§ TASK DIRECTIONS
Every line of the listing that contains the word "below" is to be copied out.

§ EXCERPTED RECORDS
____

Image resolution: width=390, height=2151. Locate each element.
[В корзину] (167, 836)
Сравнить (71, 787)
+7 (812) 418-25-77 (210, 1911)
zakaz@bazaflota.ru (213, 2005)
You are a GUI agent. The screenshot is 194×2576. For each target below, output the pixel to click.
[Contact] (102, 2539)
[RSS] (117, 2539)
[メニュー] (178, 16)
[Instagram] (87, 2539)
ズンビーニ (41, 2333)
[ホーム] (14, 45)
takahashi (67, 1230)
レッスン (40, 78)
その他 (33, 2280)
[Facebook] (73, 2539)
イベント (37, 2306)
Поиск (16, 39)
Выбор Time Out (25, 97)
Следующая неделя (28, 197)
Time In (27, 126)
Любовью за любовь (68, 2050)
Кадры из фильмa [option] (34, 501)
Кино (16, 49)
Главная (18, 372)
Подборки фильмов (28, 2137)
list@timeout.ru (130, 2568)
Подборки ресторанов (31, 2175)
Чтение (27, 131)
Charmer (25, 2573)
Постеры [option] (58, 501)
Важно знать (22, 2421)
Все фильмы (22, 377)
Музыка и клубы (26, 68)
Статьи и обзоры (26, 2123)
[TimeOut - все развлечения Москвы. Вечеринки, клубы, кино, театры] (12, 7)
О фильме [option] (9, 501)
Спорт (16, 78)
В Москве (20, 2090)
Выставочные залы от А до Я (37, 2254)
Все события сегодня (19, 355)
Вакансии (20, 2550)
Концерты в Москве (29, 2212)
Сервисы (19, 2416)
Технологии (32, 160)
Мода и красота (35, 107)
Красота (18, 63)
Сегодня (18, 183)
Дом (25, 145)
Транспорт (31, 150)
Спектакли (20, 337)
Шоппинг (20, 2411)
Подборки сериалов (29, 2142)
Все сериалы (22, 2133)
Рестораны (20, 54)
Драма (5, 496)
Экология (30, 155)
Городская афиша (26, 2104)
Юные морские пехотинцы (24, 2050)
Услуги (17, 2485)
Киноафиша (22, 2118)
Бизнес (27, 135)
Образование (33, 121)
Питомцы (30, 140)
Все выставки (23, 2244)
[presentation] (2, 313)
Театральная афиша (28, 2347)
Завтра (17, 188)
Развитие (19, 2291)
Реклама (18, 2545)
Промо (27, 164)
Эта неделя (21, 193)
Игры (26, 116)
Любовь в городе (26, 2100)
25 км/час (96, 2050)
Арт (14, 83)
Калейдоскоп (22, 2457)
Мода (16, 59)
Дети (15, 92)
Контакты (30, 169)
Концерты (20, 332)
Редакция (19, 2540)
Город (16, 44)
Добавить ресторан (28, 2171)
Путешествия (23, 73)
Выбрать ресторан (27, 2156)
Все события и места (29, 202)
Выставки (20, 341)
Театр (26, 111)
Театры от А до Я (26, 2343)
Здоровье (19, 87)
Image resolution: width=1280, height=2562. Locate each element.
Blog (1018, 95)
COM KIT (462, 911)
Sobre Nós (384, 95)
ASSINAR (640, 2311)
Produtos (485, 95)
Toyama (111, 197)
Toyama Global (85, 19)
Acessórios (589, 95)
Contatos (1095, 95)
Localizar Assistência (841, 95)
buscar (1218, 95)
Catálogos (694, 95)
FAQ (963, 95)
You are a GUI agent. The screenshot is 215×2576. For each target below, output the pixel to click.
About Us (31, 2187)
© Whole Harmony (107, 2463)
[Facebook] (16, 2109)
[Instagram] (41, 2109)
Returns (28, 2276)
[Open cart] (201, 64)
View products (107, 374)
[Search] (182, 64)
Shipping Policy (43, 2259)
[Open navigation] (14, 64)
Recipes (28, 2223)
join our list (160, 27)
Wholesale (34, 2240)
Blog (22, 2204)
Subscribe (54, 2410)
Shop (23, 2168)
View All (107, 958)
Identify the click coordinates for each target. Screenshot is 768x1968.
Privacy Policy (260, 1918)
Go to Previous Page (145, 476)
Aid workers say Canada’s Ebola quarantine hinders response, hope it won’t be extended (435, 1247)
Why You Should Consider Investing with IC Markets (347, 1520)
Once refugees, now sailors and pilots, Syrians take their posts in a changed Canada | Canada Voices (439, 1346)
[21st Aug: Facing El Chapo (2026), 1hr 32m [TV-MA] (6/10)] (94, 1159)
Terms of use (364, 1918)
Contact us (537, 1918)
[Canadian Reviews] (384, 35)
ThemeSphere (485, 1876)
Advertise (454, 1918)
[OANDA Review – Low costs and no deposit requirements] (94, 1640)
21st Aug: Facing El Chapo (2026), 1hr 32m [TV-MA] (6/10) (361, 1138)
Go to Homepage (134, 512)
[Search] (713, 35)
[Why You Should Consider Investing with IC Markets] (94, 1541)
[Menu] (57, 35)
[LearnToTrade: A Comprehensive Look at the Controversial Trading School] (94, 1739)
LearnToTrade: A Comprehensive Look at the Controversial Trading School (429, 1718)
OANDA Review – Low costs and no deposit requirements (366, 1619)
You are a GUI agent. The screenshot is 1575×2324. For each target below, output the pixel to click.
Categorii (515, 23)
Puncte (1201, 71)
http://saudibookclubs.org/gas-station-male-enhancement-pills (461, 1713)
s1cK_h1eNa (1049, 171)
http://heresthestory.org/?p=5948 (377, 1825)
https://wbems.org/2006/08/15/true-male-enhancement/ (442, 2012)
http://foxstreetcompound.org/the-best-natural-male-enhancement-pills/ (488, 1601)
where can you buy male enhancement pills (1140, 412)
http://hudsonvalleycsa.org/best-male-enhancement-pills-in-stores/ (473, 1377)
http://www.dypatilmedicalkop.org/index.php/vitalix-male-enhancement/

____

§ ANSWER SECTION
You are a GUI agent. The screenshot is 194×2576. For each target below, output the pixel to click.
You are a GUI agent. The screenshot is 215×2576. For each target below, output the pixel to click.
You are a GUI agent. The screenshot is 1575×2324. For each target below, output the pixel to click.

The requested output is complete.